> **Written problem**:
Copy out each of the following records word for word, without changing anything.

(Part of a data file)
^^^^^^^^

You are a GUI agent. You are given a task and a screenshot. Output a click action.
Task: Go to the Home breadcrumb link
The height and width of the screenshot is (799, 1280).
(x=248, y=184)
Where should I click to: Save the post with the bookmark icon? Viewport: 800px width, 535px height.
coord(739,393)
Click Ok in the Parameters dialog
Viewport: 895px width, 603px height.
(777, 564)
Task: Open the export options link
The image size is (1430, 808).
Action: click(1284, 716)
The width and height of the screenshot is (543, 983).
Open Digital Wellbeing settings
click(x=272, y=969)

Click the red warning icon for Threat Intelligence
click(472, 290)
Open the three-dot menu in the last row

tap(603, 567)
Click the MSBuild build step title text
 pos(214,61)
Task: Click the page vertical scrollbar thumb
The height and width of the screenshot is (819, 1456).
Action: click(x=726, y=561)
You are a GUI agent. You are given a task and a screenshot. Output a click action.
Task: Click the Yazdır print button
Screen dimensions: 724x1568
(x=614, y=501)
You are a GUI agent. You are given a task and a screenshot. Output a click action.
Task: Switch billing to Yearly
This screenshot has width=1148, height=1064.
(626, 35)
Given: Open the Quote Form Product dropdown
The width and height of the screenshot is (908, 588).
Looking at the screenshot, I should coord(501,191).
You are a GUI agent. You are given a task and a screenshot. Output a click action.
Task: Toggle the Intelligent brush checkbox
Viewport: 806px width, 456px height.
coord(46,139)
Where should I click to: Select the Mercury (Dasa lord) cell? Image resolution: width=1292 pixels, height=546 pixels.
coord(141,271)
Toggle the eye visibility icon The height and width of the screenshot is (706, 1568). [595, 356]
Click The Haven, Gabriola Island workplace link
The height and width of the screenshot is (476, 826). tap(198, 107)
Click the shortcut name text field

^^^^^^^^

> **Output for this task**:
You are a GUI agent. You are given a task and a screenshot. Output a click action.
Task: Go to the Home breadcrumb link
The height and width of the screenshot is (799, 1280).
(x=248, y=184)
Where should I click to: Save the post with the bookmark icon? Viewport: 800px width, 535px height.
coord(739,393)
Click Ok in the Parameters dialog
Viewport: 895px width, 603px height.
(777, 564)
Task: Open the export options link
The image size is (1430, 808).
Action: click(1284, 716)
The width and height of the screenshot is (543, 983).
Open Digital Wellbeing settings
click(x=272, y=969)

Click the red warning icon for Threat Intelligence
click(472, 290)
Open the three-dot menu in the last row

tap(603, 567)
Click the MSBuild build step title text
 pos(214,61)
Task: Click the page vertical scrollbar thumb
The height and width of the screenshot is (819, 1456).
Action: click(x=726, y=561)
You are a GUI agent. You are given a task and a screenshot. Output a click action.
Task: Click the Yazdır print button
Screen dimensions: 724x1568
(x=614, y=501)
You are a GUI agent. You are given a task and a screenshot. Output a click action.
Task: Switch billing to Yearly
This screenshot has width=1148, height=1064.
(626, 35)
Given: Open the Quote Form Product dropdown
The width and height of the screenshot is (908, 588).
Looking at the screenshot, I should coord(501,191).
You are a GUI agent. You are given a task and a screenshot. Output a click action.
Task: Toggle the Intelligent brush checkbox
Viewport: 806px width, 456px height.
coord(46,139)
Where should I click to: Select the Mercury (Dasa lord) cell? Image resolution: width=1292 pixels, height=546 pixels.
coord(141,271)
Toggle the eye visibility icon The height and width of the screenshot is (706, 1568). [595, 356]
Click The Haven, Gabriola Island workplace link
The height and width of the screenshot is (476, 826). tap(198, 107)
Click the shortcut name text field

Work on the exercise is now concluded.